• [Given exercise 1] Output the records as a Markdown table with the columns Row and Line, starting at the line that contains "The height and width of the screenshot is (507, 681)." and ending at the end of the records. Number the rows, skip blank lines, and leave out the pictures.

• [Quoted passage]
Welcome.
The Dance Umbrella at 40 and beyond website in its entirety constitutes the submission. The research output(s) can be accessed through the publicly available pages through this link: http://rescen.net/DU40/
The research includes the documentation of Dance Umbrella at 40 and associated practices/dialogues. The dropdown menus provide access to recorded interviews, talks and related documentation.
NOTE: Once on the Dance Umbrella pages, you may need to insert the url of this page
[ http://rescen.net/ref21_du/ ] into your browser in order to return to this landing page.
Title of Output: Dance Umbrella at 40
Author: Bannerman, C. (Website Author, Chief Editor)
Co-authors: Emma Gladstone Co-editor
Dates: Documentation and curation September 2018 (website launched) to March 2021
ORCID: 0000-0002-8203-4872 https://orcid.org/0000-0002-8023-4872
Statement (300 words)

• [Given information]

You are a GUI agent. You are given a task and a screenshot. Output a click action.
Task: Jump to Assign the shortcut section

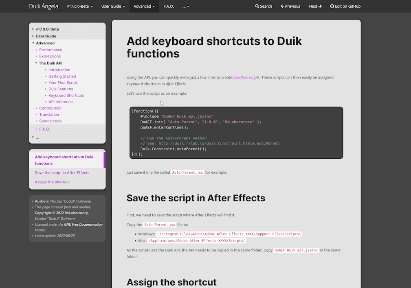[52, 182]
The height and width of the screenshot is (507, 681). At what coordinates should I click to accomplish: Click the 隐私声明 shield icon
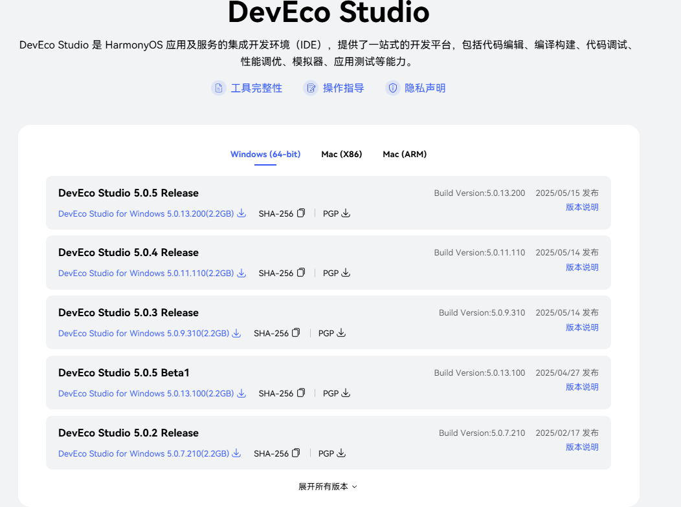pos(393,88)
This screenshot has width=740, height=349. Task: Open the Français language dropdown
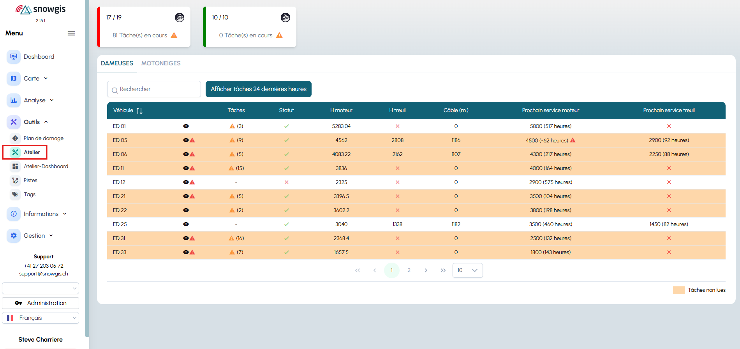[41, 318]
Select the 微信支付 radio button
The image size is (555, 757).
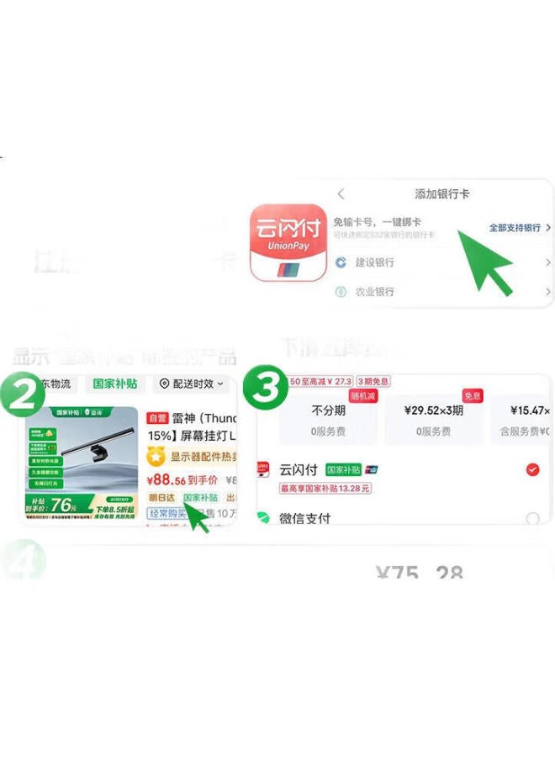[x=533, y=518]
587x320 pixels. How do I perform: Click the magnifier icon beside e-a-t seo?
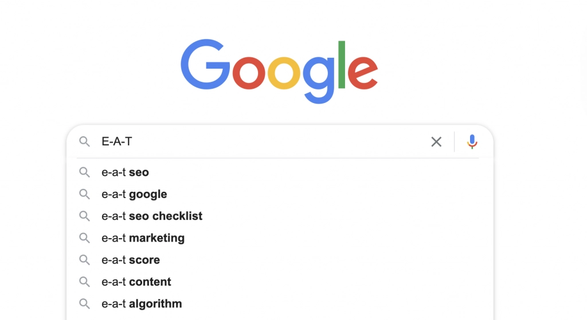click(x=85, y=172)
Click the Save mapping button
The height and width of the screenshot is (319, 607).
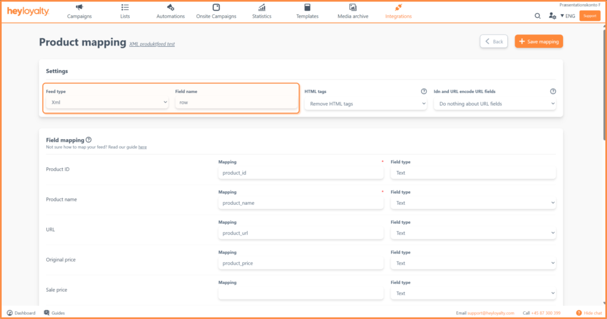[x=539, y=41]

• [Given exercise 2] Echo the Dance Umbrella at 40 landing page word for word, starting at "NOTE: Once on" and ending at "this landing page.".

• [Exercise result 1]
| Row | Line |
|---|---|
| 1 | The height and width of the screenshot is (507, 681). At what coordinates should I click to accomplish: Click the 隐私声明 shield icon |
| 2 | pos(393,88) |
| 3 | This screenshot has width=740, height=349. Task: Open the Français language dropdown |
| 4 | [41, 318] |
| 5 | Select the 微信支付 radio button |
| 6 | The image size is (555, 757). |
| 7 | [x=533, y=518] |
| 8 | 587x320 pixels. How do I perform: Click the magnifier icon beside e-a-t seo? |
| 9 | click(x=85, y=172) |
| 10 | Click the Save mapping button |
| 11 | The height and width of the screenshot is (319, 607). |
| 12 | [x=539, y=41] |

• [Exercise result 2]
NOTE: Once on the Dance Umbrella pages, you may need to insert the url of this page
[ http://rescen.net/ref21_du/ ] into your browser in order to return to this landing page.